Preço do ouro retoma a queda

Apesar da escalada do conflito no Oriente Médio após a apreensão de embarcações comerciais pelo Irã no Estreito de Ormuz, os preços do ouro têm mostrado uma tendência de queda. Essa situação, em teoria, deveria estimular a demanda tradicional pelo metal precioso como ativo de proteção (porto seguro); no entanto, a inércia do mercado e outros fatores estão, no momento, impedindo a concretização desse cenário.

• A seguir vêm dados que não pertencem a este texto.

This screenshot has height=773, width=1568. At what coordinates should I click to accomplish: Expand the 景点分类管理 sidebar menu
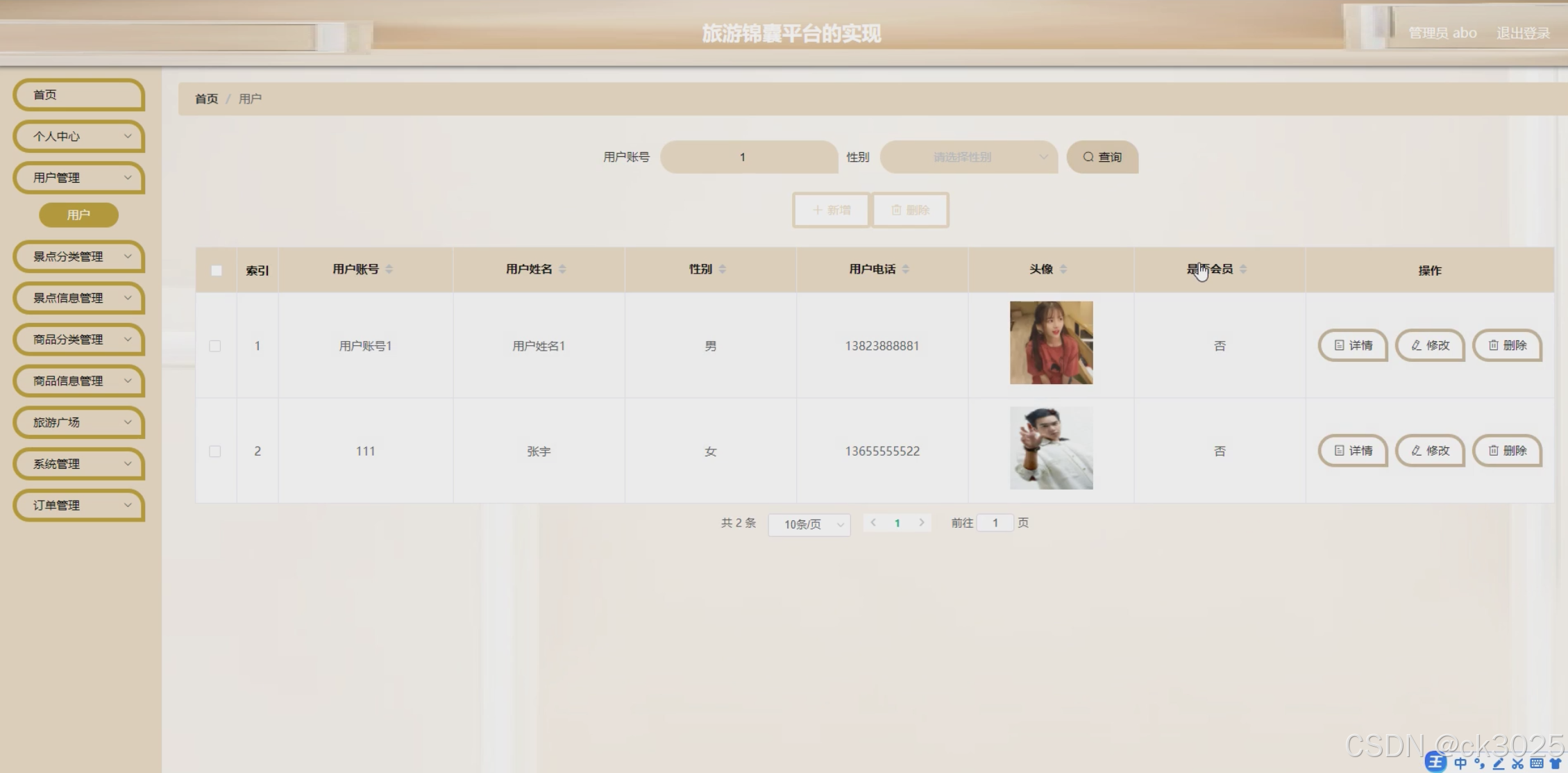pos(79,257)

A extensão do acordo de cessar-fogo entre os EUA e o Irã, originalmente destinada a reduzir as tensões, acabou por deixar os mercados globais em um estado de incerteza. O bloqueio do Estreito de Ormuz, mesmo com a manutenção de uma trégua formal, continua a afetar significativamente a segurança energética, sustentando elevados riscos inflacionários. Isso cria um ambiente econômico complexo, no qual prever o comportamento de ativos tradicionais de refúgio se torna mais desafiador.

Além disso, o ataque de hoje por parte do Irã a várias embarcações comerciais no Golfo Pérsico agravou ainda mais o cenário. Esse incidente, que viola a já frágil trégua, elevou substancialmente o nível de incerteza; ainda assim, como demonstram as dinâmicas recentes, o ouro não conseguiu se beneficiar plenamente desses riscos.

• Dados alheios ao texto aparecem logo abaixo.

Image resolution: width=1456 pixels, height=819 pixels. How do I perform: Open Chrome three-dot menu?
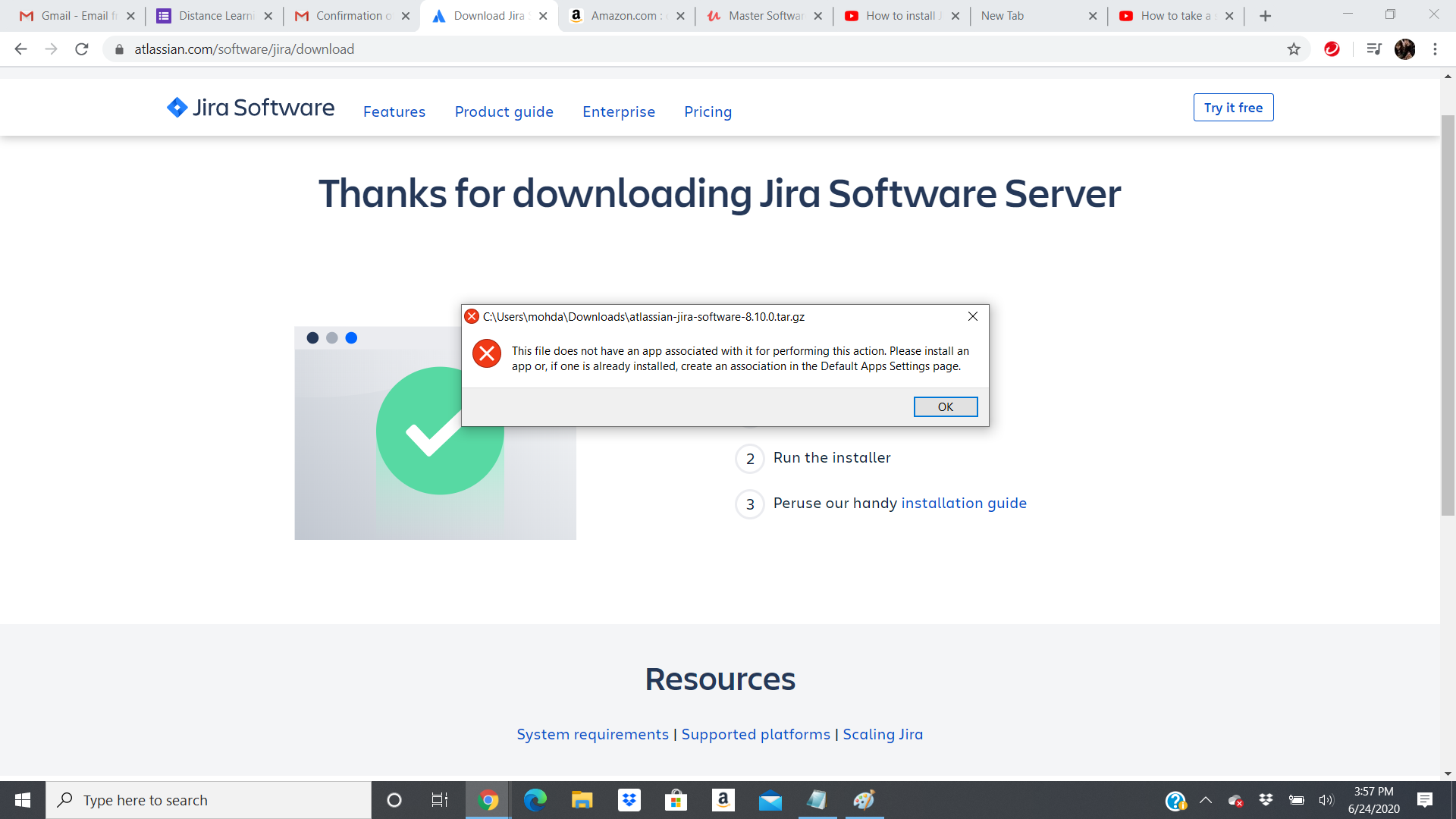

O preço do ouro caiu 1%, para abaixo de US$ 4.700 por onça, anulando os ganhos da sessão anterior, após o presidente dos EUA, Donald Trump, afirmar que o cessar-fogo alcançado em 7 de abril permanecerá em vigor por tempo indeterminado enquanto Washington aguarda uma nova proposta de paz do Irã — embora Teerã alegue não ter planos de participar de negociações no curto prazo.

A decisão de Trump de estender o cessar-fogo sinaliza uma recusa em retomar ataques contra o Irã. No entanto, ambas as partes continuam a disputar o controle do Estreito de Ormuz — uma via marítima crucial para o fornecimento global de energia — com o objetivo de ganhar vantagem em eventuais negociações.

O conflito, agora em sua oitava semana, provocou um choque sem precedentes na oferta de energia, intensificando os riscos inflacionários e levando os bancos centrais a adotarem uma postura mais cautelosa, com tendência a manter as taxas de juros elevadas por mais tempo ou até mesmo aumentá-las. Esse cenário exerce pressão sobre o ouro — um ativo que não oferece rendimento —, com os preços acumulando queda de aproximadamente 11% desde o início da guerra.

No cenário técnico atual do ouro, os compradores precisam recuperar a resistência mais próxima, em US$ 4.771. Isso pode abrir caminho para um avanço em direção a US$ 4.835, nível acima do qual será mais difícil sustentar novos ganhos. O próximo alvo situa-se na região de US$ 4.893.

Em caso de queda, os vendedores tentarão assumir o controle na zona de US$ 4.708. Se forem bem-sucedidos, o rompimento desse nível representará um golpe relevante para as posições compradas e poderá levar o ouro até a mínima de US$ 4.647, com potencial de extensão até US$ 4.591.